Task details =>
Go through the entries below and give the number of lines that have the string "Share", and only that.

Records provided =>
'''

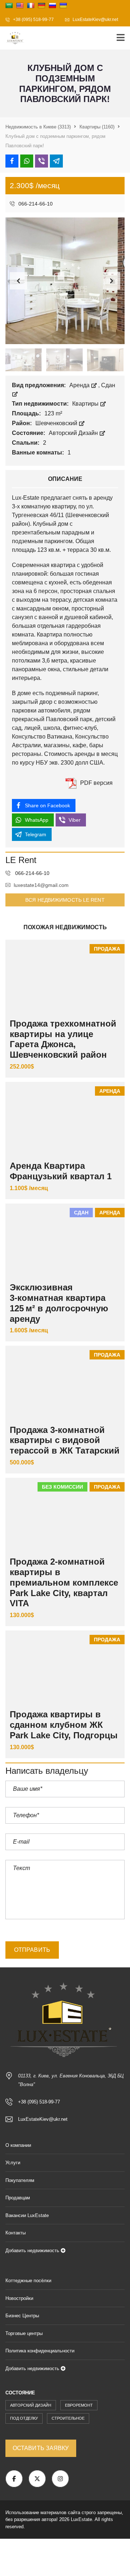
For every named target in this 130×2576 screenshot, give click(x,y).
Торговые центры (24, 2333)
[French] (30, 5)
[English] (19, 5)
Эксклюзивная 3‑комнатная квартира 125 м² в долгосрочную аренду (59, 1302)
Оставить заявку (41, 2448)
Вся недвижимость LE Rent (64, 900)
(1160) (96, 127)
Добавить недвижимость (33, 2250)
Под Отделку (24, 2418)
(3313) (38, 127)
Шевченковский (57, 423)
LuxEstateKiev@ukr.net (95, 19)
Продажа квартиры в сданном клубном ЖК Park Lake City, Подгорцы (64, 1724)
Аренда (80, 385)
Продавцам (17, 2197)
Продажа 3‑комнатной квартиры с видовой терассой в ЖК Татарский (65, 1440)
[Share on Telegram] (56, 161)
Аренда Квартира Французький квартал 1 (61, 1171)
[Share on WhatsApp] (26, 161)
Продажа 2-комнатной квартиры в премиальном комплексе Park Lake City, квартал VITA (64, 1582)
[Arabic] (9, 5)
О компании (18, 2145)
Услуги (12, 2162)
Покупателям (19, 2180)
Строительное (68, 2418)
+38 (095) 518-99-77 (33, 19)
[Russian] (52, 5)
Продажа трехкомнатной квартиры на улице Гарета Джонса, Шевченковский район (63, 1039)
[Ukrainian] (63, 5)
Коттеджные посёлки (28, 2280)
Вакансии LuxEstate (27, 2215)
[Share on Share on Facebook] (11, 161)
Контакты (15, 2233)
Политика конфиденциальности (39, 2350)
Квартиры (86, 404)
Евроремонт (79, 2405)
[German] (41, 5)
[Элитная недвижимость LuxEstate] (12, 38)
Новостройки (19, 2298)
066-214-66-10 (35, 204)
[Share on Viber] (41, 161)
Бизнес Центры (22, 2315)
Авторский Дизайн (74, 433)
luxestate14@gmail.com (41, 885)
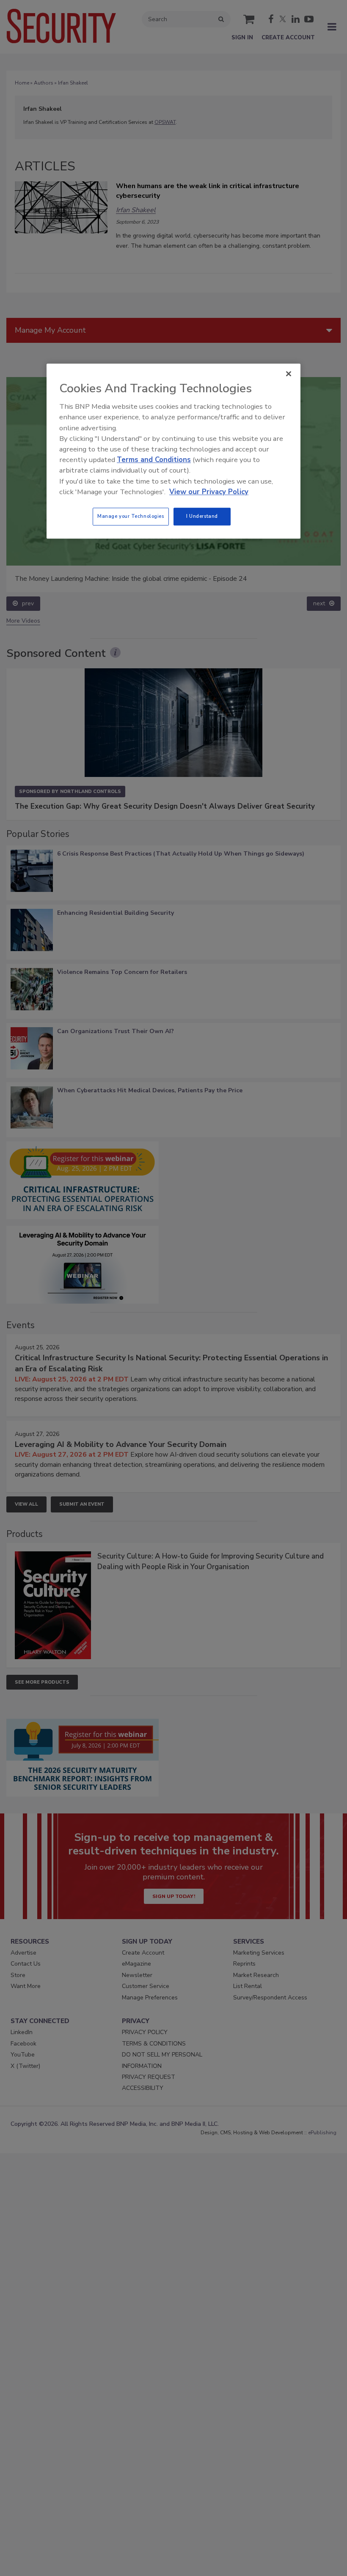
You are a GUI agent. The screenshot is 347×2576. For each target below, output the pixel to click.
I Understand (202, 516)
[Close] (288, 373)
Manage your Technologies (130, 516)
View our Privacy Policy (208, 492)
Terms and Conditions (154, 460)
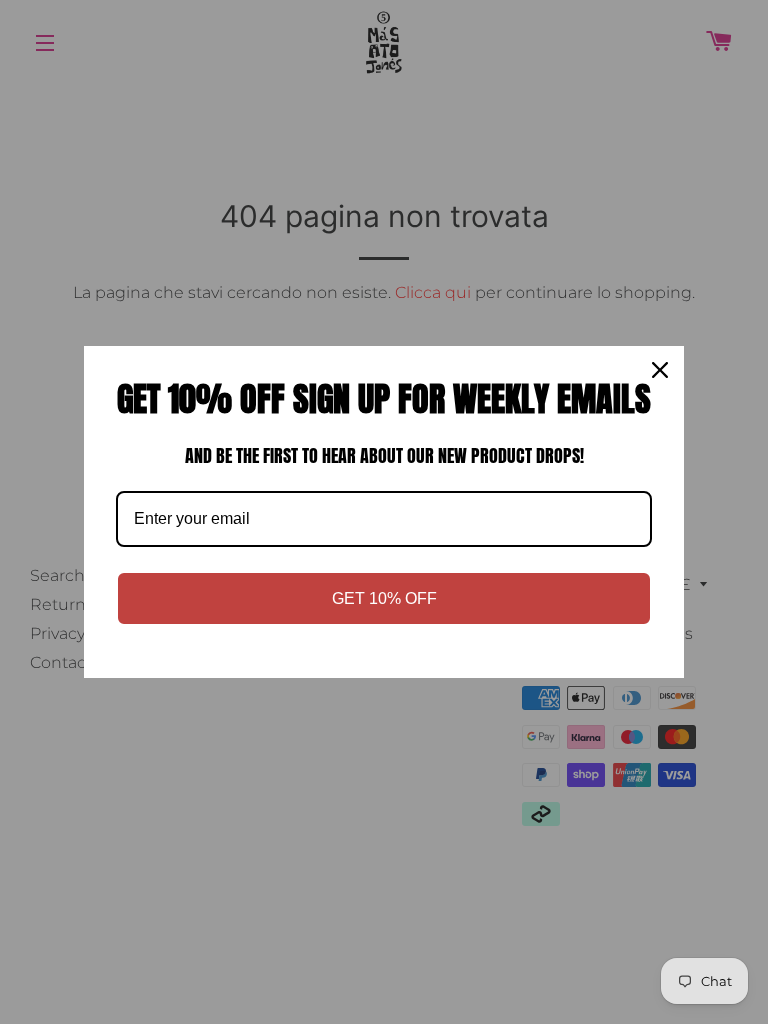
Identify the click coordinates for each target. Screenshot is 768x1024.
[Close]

'''

Written response =>
4